A virgin discharge

I shot a gun for the first time two days ago. My friend’s girlfriend has a shotgun and he has a pistol, though I’m not sure whether they got them before or after meeting each other. Since with two guns and two people they had reached the point of mutually assured destruction, no doubt they brought me in as a proxy that could take bullets from both sides instead, like Vietnam. So they invited me to go “shooting.” Of course I was happy to join the ranks of those mountain men so rugged that they dared to turn a transitive verb into an intransitive. “To shoot.” “To go shooting.” This actually works for me, as I like to think of myself as a sort of existential shooter, defining myself by the action itself and not its object, which is to say I wasn’t even aiming at anything in particular, let alone hitting it. I was just in it for that cocky twitch of the wrist from the pistol’s recoil, that totally unearned sense of power which is a consolation for the massive humiliation that the human body suffers from the mere existence of guns.

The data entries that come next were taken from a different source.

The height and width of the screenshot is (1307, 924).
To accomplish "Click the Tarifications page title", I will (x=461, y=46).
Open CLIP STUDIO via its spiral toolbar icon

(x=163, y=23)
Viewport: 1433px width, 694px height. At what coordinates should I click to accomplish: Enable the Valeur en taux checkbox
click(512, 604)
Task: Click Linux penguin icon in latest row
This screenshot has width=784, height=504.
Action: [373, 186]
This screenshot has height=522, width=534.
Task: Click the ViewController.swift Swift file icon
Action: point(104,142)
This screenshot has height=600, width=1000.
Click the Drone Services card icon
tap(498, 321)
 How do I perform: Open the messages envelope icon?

The caveman brain of humans still tends to think of a fight as the sort of tiff or scrum where you have a chance of protecting yourself. It’s hard to accept emotionally the frightening asymmetry of the modern age, where any battle involving firearms means, as far as the human body is concerned, all offense and no defense. Still, maybe our helplessness to protect ourselves from our own inventions has paradoxically made the world a safer place in the end, has given pause to all those wishing to do each other in but fearful of suffering the same in retaliation, just like in a more extreme sense world peace has flourished in the shade of the mushroom cloud. In any case, that’s not the source of the satisfaction you experience when blasting away with a .22 on the side of a mountain. But even though like Zeus we were standing aloft raining down hot-blooded justice on random rocks and trees, he showed us the inferiority of our arsenal to his by promptly raining us out. If only every army commencing hostilities in some fetid drainage ditch like Belgium could be so easily dissuaded.